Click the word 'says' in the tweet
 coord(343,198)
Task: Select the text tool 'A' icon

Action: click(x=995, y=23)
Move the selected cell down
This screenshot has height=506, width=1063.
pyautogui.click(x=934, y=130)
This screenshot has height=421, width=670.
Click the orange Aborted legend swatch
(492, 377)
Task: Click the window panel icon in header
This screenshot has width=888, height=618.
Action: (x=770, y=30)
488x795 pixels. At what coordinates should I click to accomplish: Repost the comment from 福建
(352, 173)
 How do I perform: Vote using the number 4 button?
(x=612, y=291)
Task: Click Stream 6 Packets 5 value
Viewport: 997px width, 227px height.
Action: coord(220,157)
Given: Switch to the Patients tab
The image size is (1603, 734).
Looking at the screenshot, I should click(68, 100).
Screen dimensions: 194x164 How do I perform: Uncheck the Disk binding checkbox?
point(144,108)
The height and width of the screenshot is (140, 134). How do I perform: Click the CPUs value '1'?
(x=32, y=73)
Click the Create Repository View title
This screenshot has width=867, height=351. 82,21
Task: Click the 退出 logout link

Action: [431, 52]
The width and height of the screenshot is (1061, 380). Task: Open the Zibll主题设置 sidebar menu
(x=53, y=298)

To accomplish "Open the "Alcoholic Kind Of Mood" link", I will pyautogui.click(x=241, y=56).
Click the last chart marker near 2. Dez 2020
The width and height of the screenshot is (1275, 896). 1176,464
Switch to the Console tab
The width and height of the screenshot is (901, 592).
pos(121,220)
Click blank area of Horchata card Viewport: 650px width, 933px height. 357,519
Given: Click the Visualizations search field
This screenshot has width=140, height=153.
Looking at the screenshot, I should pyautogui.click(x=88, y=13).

========

#### WHAT NEEDS TO BE DONE
Please report how many lines of the entries above contain the string "Given". Reply with only the number.

#### YOUR SOLUTION
2